SQuTR: A Robustness Benchmark for Spoken Query to Text Retrieval under Acoustic Noise
This addresses the problem of assessing robustness in spoken query retrieval for researchers and practitioners, but it is incremental as it builds on existing datasets and methods.
The authors tackled the lack of robust evaluation for spoken query retrieval under acoustic noise by introducing SQuTR, a benchmark with a dataset of 37,317 queries and 17 noise categories, showing that retrieval performance decreases with noise and even large models struggle under extreme conditions.
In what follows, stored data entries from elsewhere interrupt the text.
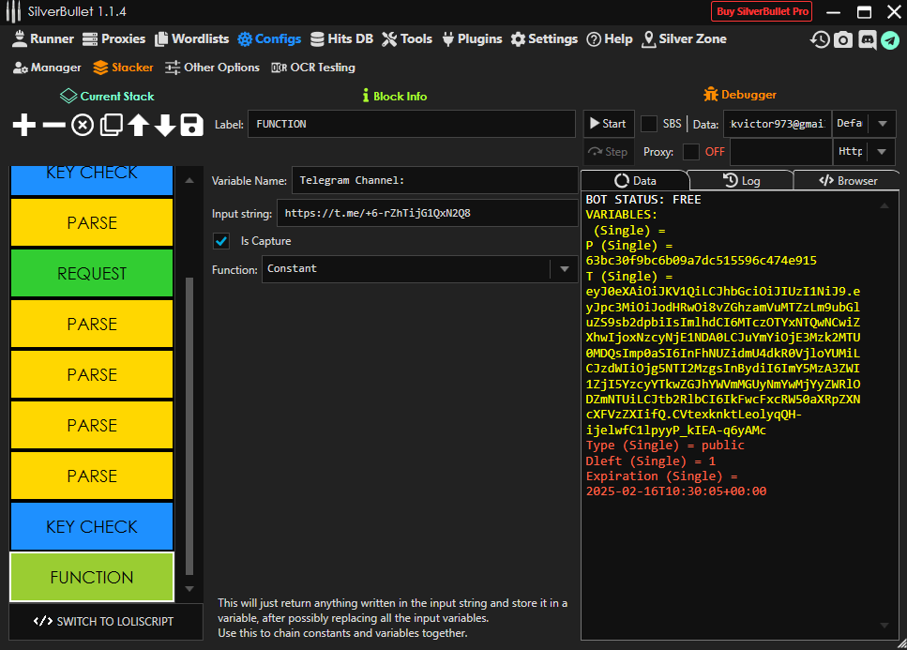Uncheck the Is Capture checkbox
907x650 pixels.
click(221, 241)
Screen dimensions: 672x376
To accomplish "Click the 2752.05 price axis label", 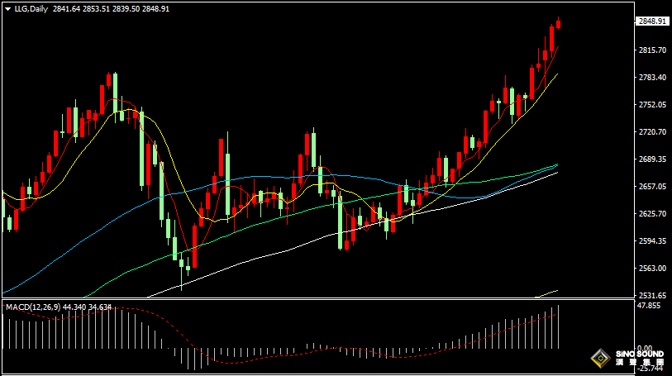I will pyautogui.click(x=652, y=105).
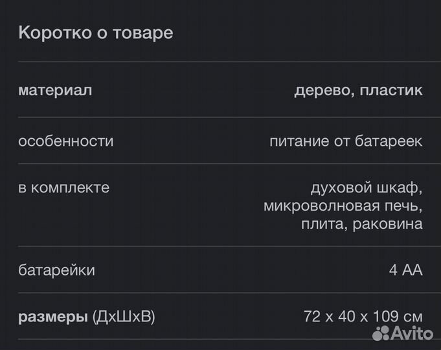Select the "материал" row label

tap(55, 90)
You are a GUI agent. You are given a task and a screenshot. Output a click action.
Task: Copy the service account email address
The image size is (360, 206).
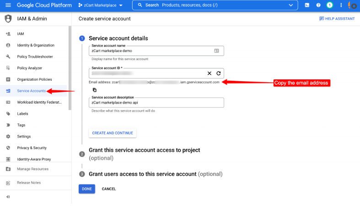point(95,90)

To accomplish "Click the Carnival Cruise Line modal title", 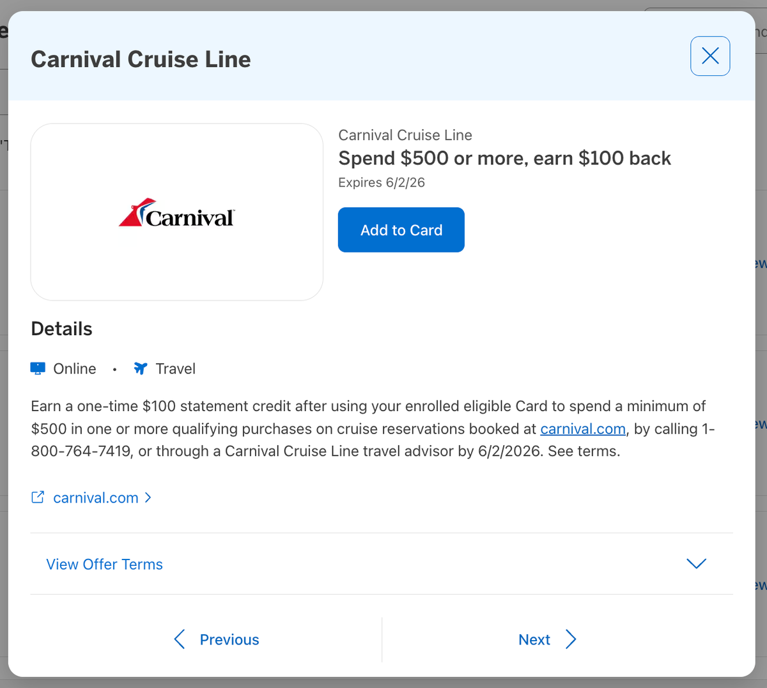I will click(x=141, y=59).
Spoken query retrieval is an important interaction mode in modern information retrieval. However, existing evaluation datasets are often limited to simple queries under constrained noise conditions, making them inadequate for assessing the robustness of spoken query retrieval systems under complex acoustic perturbations. To address this limitation, we present SQuTR, a robustness benchmark for spoken query retrieval that includes a large-scale dataset and a unified evaluation protocol. SQuTR aggregates 37,317 unique queries from six commonly used English and Chinese text retrieval datasets, spanning multiple domains and diverse query types. We synthesize speech using voice profiles from 200 real speakers and mix 17 categories of real-world environmental noise under controlled SNR levels, enabling reproducible robustness evaluation from quiet to highly noisy conditions. Under the unified protocol, we conduct large-scale evaluations on representative cascaded and end-to-end retrieval systems. Experimental results show that retrieval performance decreases as noise increases, with substantially different drops across systems. Even large-scale retrieval models struggle under extreme noise, indicating that robustness remains a critical bottleneck. Overall, SQuTR provides a reproducible testbed for benchmarking and diagnostic analysis, and facilitates future research on robustness in spoken query to text retrieval.